Another carrot to retain and enhance is the legally distinct status journalists enjoy – for example, qualified privilege, as discussed here. There are probably additional protections of this sort that could be considered, given again the public interest in papers being able to “publish and be damned” – with the caveat above about factual accuracy.

These moves might be combined in various ways: commit to correcting factual errors in that way and get the subsidy, for example. However, there is another problem of under-regulation, too, one which is being studiously ignored. Media ownership remains concentrated in the hands of a narrow elite of rich conservative men, with the odd honourable exception, and the print media continues to be used to promote the interests of rich conservative men. Even in these days of dwindling circulation, this matters. Papers do continue to set the agenda, amplified in many cases by social media.

This has to end. This form of ownership may even contribute to declining circulation – although many people enjoy reading papers which continually argue against their readers’ economic and political interests, others do not. The opportunities for that same elite to bend the laws in their favour are greater, yet the nature of the ownership class militates against their journalistic employees investigating them or their editorial employees running those stories – just think how long Robert Maxwell got away with it. What’s more, it’s the newsroom front-line that’s doing time for hacking and corruption offences: why not make owners accountable for criminal acts at their titles, too?

And it’s still extremely hard for newcomers to get into the sector. We need a return to tougher quotas for media ownership. It’s a problem that’s interrelated with hacking, as this great piece by Justin Schlosberg sets out.
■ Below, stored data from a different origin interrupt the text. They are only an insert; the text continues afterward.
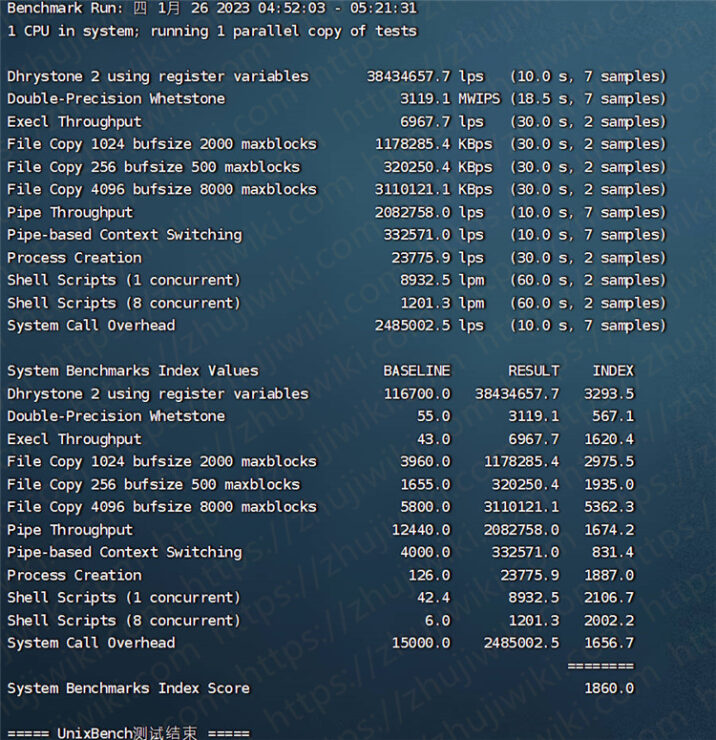
Task: Click the BASELINE column header
Action: point(417,371)
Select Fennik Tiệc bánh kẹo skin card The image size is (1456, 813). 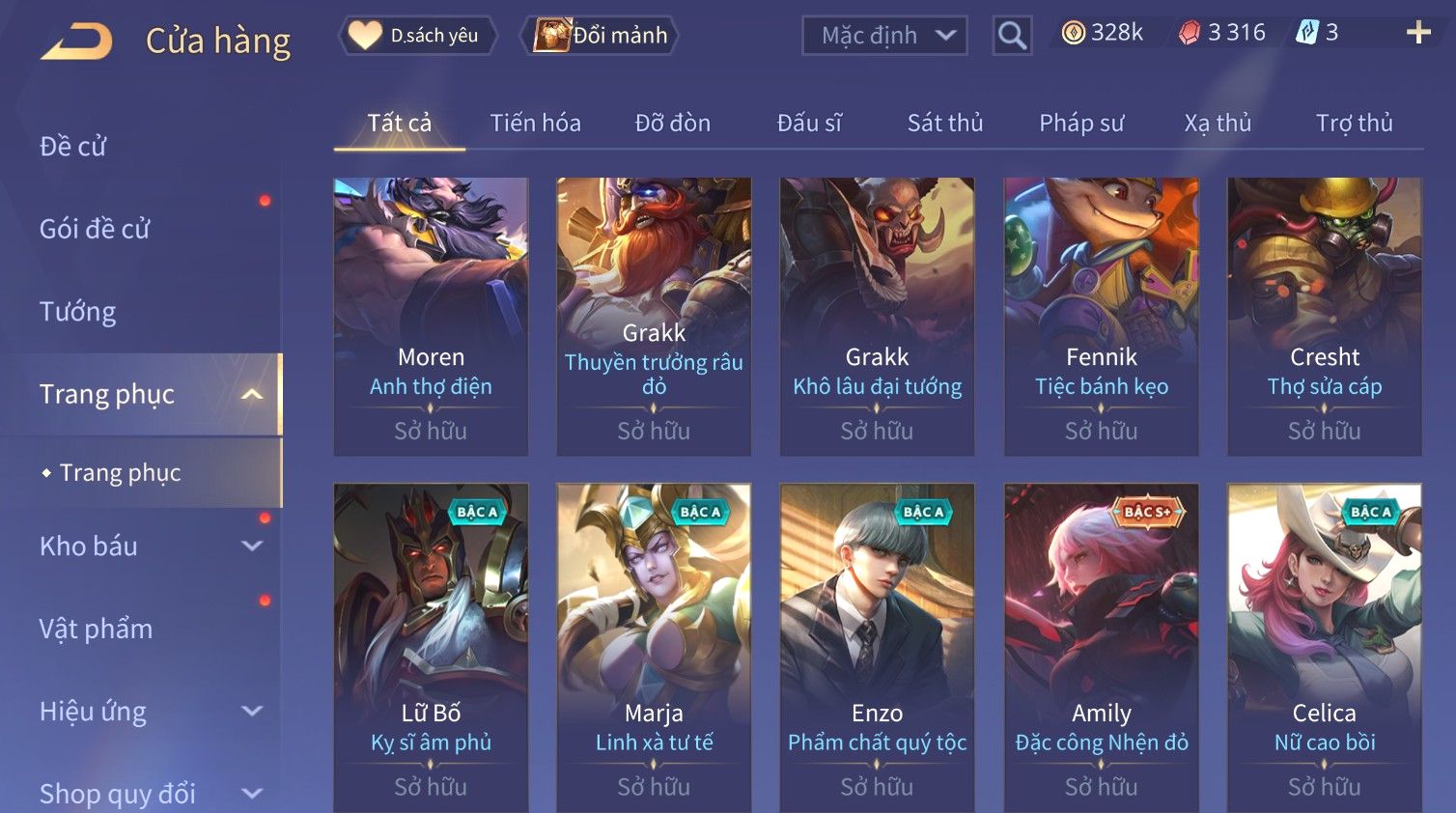tap(1101, 317)
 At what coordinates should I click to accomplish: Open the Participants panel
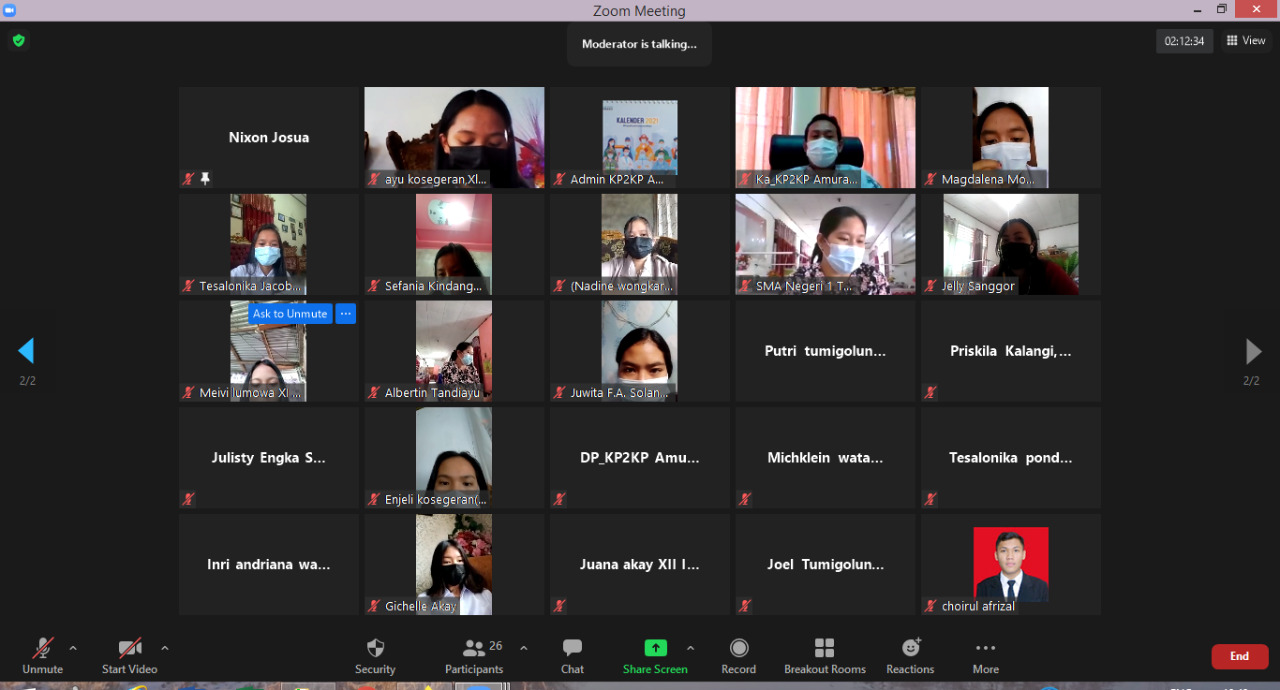point(474,656)
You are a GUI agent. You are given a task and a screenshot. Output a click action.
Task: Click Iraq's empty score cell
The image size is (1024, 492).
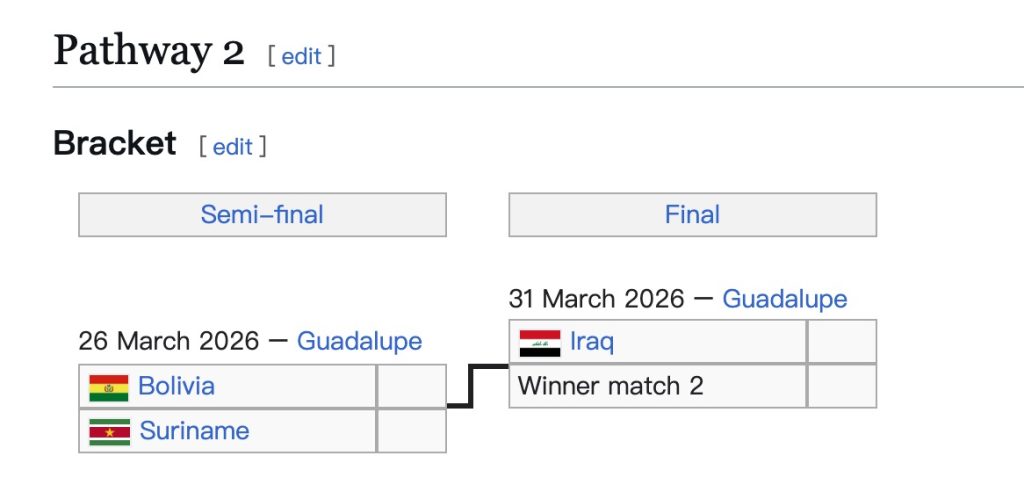[841, 342]
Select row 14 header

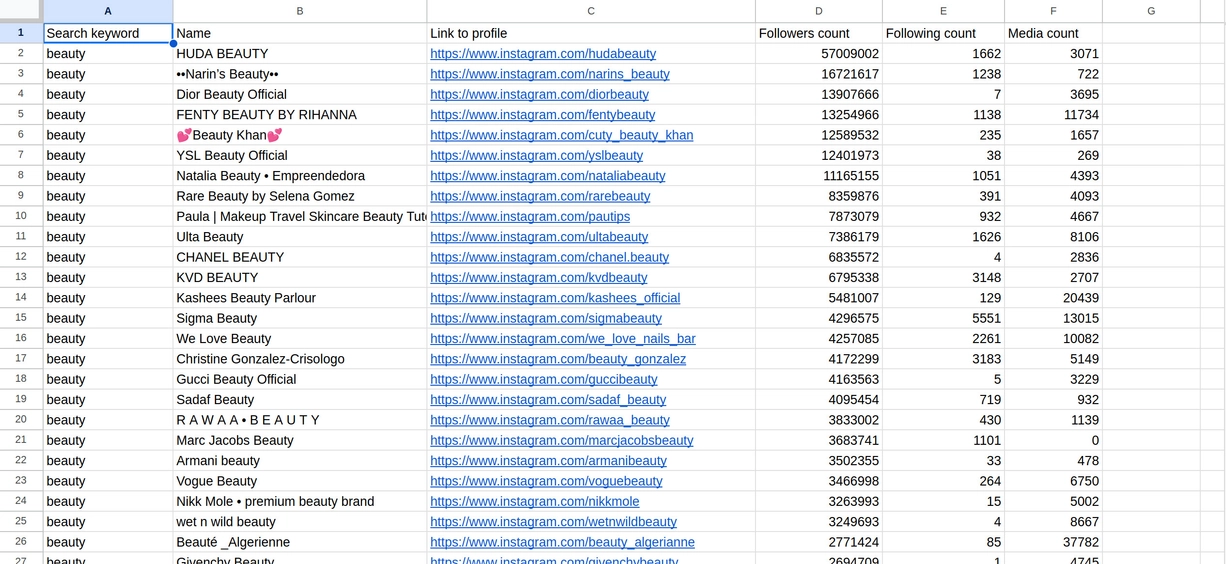pyautogui.click(x=21, y=297)
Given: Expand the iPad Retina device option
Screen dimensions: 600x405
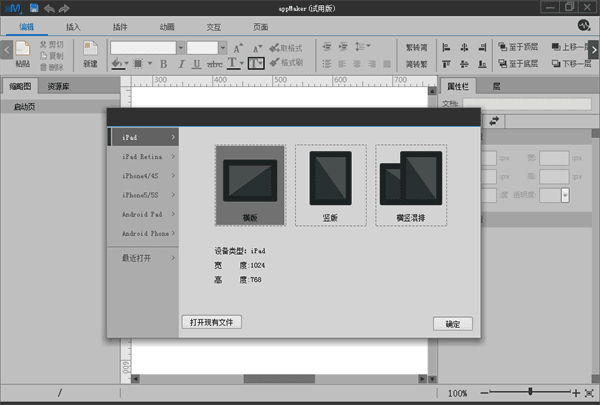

That won’t necessarily do more than divide the papers amongst a wider set of rich conservative men, so, more radically, Dave Boyle’s ideas on cooperative media ownership probably deserve proper consideration (declaration: he’s a mate).

So, in short, here’s a different model of media regulation and support, driven by the public’s legitimate interest in papers’ operations: support by circulation, compulsory fair corrections, protection for journalists’ legitimate investigative and reporting activities, and moves to tackle the distorting problem of papers being treated as rich men’s playthings.

Much of this, especially on ownership, would be seriously popular too, at least until the editorial special pleading began. The status quo looks like managed decline, at best, and these ideas may seem absurd. Let me have others, if you think that, or tell me why you think the survival of the papers doesn’t matter, wrong-headed as I’m convinced that is.